Nathan Judice: Oh, absolutely. So, it definitely evolved from hunting. Because I would always cook the game meat I’ve had, but I guess treat it with the respect that I think all game meat should be treated because now, don’t get me wrong, fried fish is good and a deer popper or duck popper is great, but you can do more with the game that you bring home. You can treat it better and make it a little more elevated than what the typical dishes are that you see in the south.

The Evolution: Hunter to Chef

So, I love food and I love the culture behind different foods. So seeing that in wild game kind of connects you to the animal itself and the conservation part. 

Ramsey Russell: True, but what happened, what snapped, how did you go from duck poppers and shish kebabs and however we cook venison and normally to boudin to some of these – I see you cook some pretty elaborate involved meals and presentations, that don’t just happen, come on now, I mean, it didn’t happen to me. You know what I’m saying? It never occurred to me to express wild game is a lot of the recipes you cook. What was the evolution? How did that happen?

Nathan Judice: Yeah. So, I love food and I love the culture behind different foods. So seeing that in wild game kind of connects you to the animal itself and the conservation part. And the way that I did get involved is I started it as seeing, not local chefs but big name chefs like, Hank Shaw, I got his cookbooks and I showed them to you earlier and we discussed it, they have some recipes in there that are extremely hard to create or time consuming and I just wanted to create some recipes of my own that don’t take as much time.
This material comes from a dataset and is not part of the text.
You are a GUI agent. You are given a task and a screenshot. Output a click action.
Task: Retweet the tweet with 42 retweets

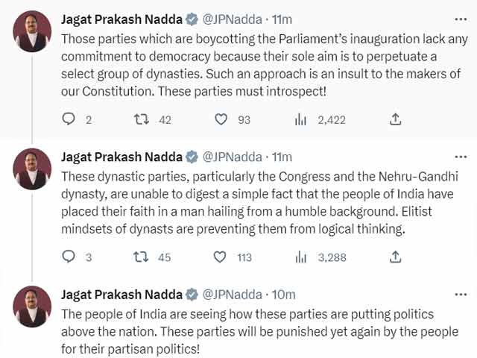pyautogui.click(x=139, y=119)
They’re still approachable, taste great and they look great, which is, how you should treat your food.

Ramsey Russell: Because you got a real job, you got a small baby, so it ain’t like you got just all day to go make something. I mean, you just got to be approachable, it’s got to be doable in any time you get home, time is time to eat dinner. How would you describe your influences beyond hunting? I mean, like, how did growing up south of I10 influence your craft?

Nathan Judice: Yeah. So definitely south of I10, everyone north of I10, they’re all Yankees we discussed earlier this morning. So no, the South Louisiana, there’s just a huge food culture, I mean, it seems like everything revolves around food. So, got a sporting event, a birthday party, everyone’s asking, what are we cooking or what do I need to bring? So the food aspect of it is kind of ingrained in us in South Louisiana.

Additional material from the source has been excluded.